Culture

(L-R) Actors Kit Harington, Maisie Williams, Rose Leslie, Natalie Dormer, Sophie Turner, and John Bradley attend "Game Of Thrones" The Exhibition on March 27, 2013 in New York City
Autre grande gagnante de la soirée, la mini-série "The People vs O.J. Simpson"

"Game of Thrones" et "Veep" ont été sacrées meilleures séries aux Emmys dimanche et se sont fait une place dans l'histoire de ces prix de la télévision, lors d'une cérémonie où Donald Trump a été la cible d’innombrables attaques.

La saga médiévo-fantastique est devenue en six saisons le programme de fiction le plus décoré des Emmys, les "Oscars de la télévision", avec au total 38 prix, battant le sitcom "Frasier".

Caractérisée par un monde imaginaire aux moeurs féodales ultra-violentes, la série inspirée des romans de George R. R. Martin a décroché trois prix dimanche mais ses acteurs sont repartis bredouille.

La satire politique "Veep", sacrée meilleure série comique comme l'an dernier, s'est aussi taillée une place au Panthéon des Emmys grâce à son interprète Julia Louis-Dreyfus.

Elle a gagné pour la cinquième fois d'affilée le prix de la meilleure actrice comique grâce au rôle de la (vice-)présidente incompétente Selina Meyers. 

C'est la sixième statuette au total pour ce prix, un record depuis la naissance des Emmys.

"'Veep' a abattu la frontière entre comédie et politique. Ce qui a débuté comme une satire ressemble maintenant à un documentaire. Alors je promets de reconstruire ce mur et de faire payer le Mexique", a déclaré la comédienne de 55 ans, allusion à une promesse de Trump.

Valerie Macon (AFP/File)

La campagne en toile de fond

A moins de deux mois de l'élection présidentielle aux Etats-Unis, le ton de la soirée était marqué de références à une campagne particulièrement acrimonieuse.

Dans la séquence d'ouverture, l'animateur Jimmy Kimmel est monté dans la limousine présidentielle conduite par... Jeb Bush, candidat républicain malheureux, qui a lancé "si on mène une campagne positive, les électeurs finissent pas faire le bon choix" avant d'ajouter: "c'était une blague Jimmy".

Autre allusion à l'année électorale, le présentateur a déclaré: "si ce n'était pour la télévision, est-ce que Donald Trump serait candidat à la présidentielle aujourd'hui?
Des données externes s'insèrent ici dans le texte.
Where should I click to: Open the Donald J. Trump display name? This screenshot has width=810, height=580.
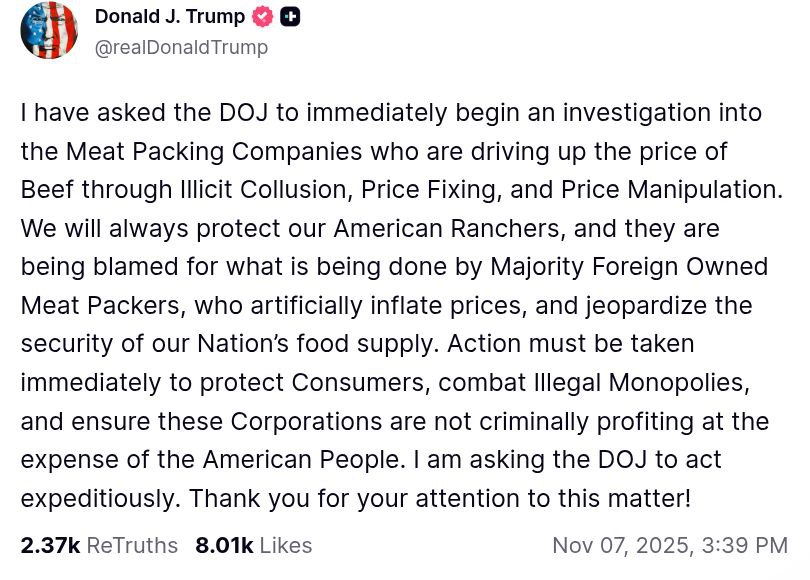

Non".

Référence au passé de vedette de l'émission "The Apprentice" de Donald Trump, Kimmel a ajouté: "Nous n'avons plus besoin de regarder la téléréalité, nous la vivons".

Jill Soloway, créatrice de "Transparent" et de nouveau primée, s'en est pris bien plus violemment au candidat qu'elle a qualifié de "l'un des plus dangereux monstres de notre époque, un héritier d'Hitler".
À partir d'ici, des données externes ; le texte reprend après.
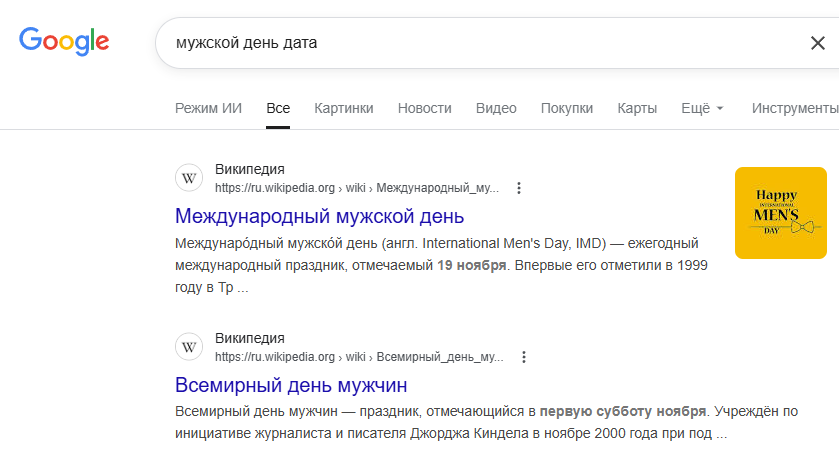Open "Всемирный день мужчин" link
The height and width of the screenshot is (457, 839).
pos(291,385)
Autre grande gagnante de la soirée, la mini-série "The People vs O.J. Simpson", qui revisite la bataille entre les avocats de l'ex-vedette du football américain, accusé de double homicide, et la procureure Macia Clark, a remporté 5 prix.
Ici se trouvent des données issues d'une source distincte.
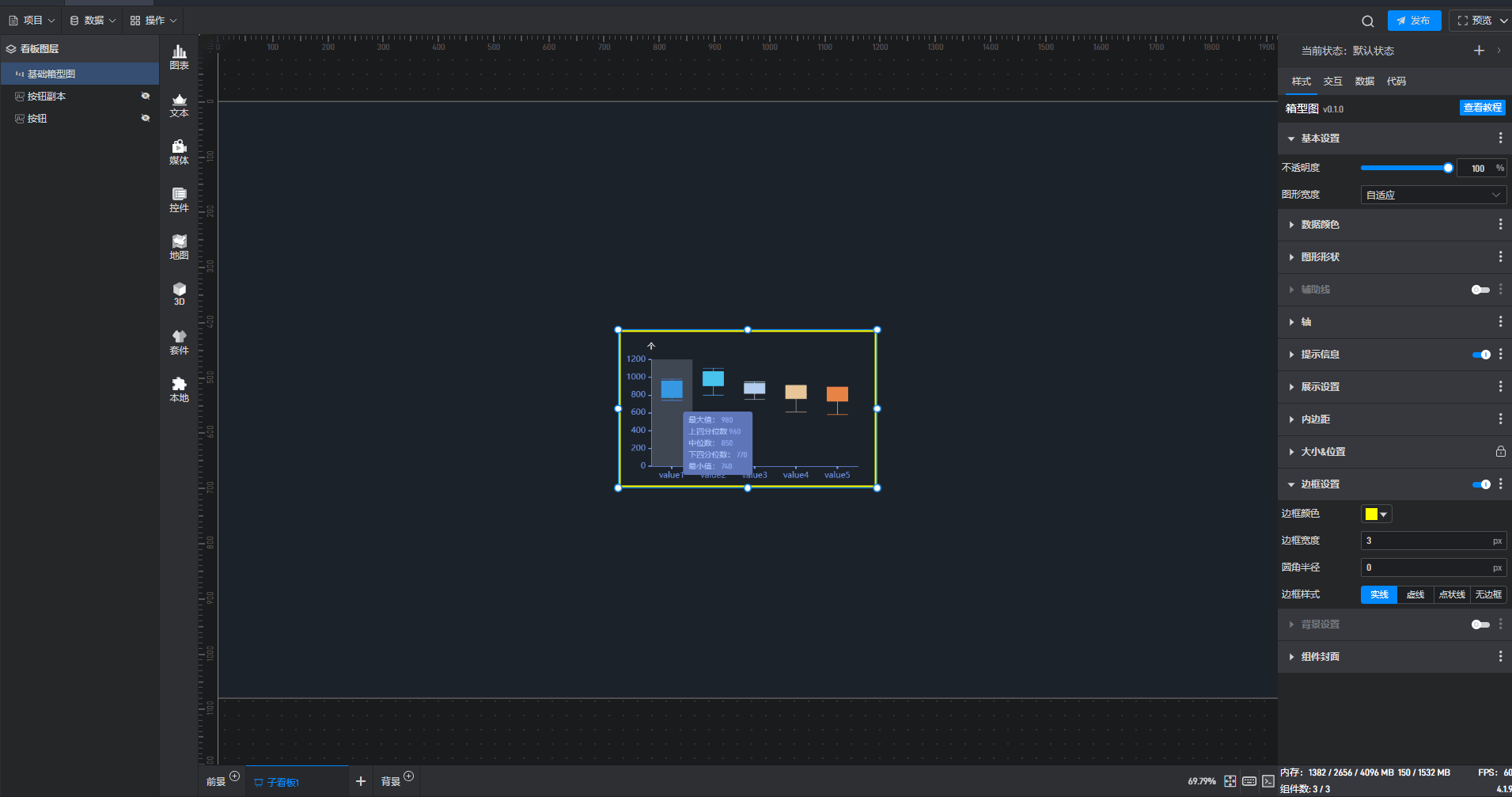
Task: Open the 媒体 media components icon
Action: point(180,152)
Sarah Paulson a été récompensée pour son interprétation de Marcia Clark, qui l'accompagnait dimanche, et qui a été à l'époque jugée largement responsable de ce qui a été considéré par beaucoup comme un échec: l'acquittement de Simpson à l'issue du "procès du siècle" en 1995. 

"Je suis désolée" a dit Paulson a son modèle, louant son intelligence, la résilience de cette mère de famille qui voulait rendre justice à "deux victimes innocentes, Nicole Brown Simpson et Ron Goldman".

Pour elle, "O.J., était vraiment un homme adoré, et vu le climat dans cette ville après (l'affaire Rodney King et les émeutes qui ont suivi à Los Angeles), je pense qu'il n'y avait pas d'autre issue pour ce procès".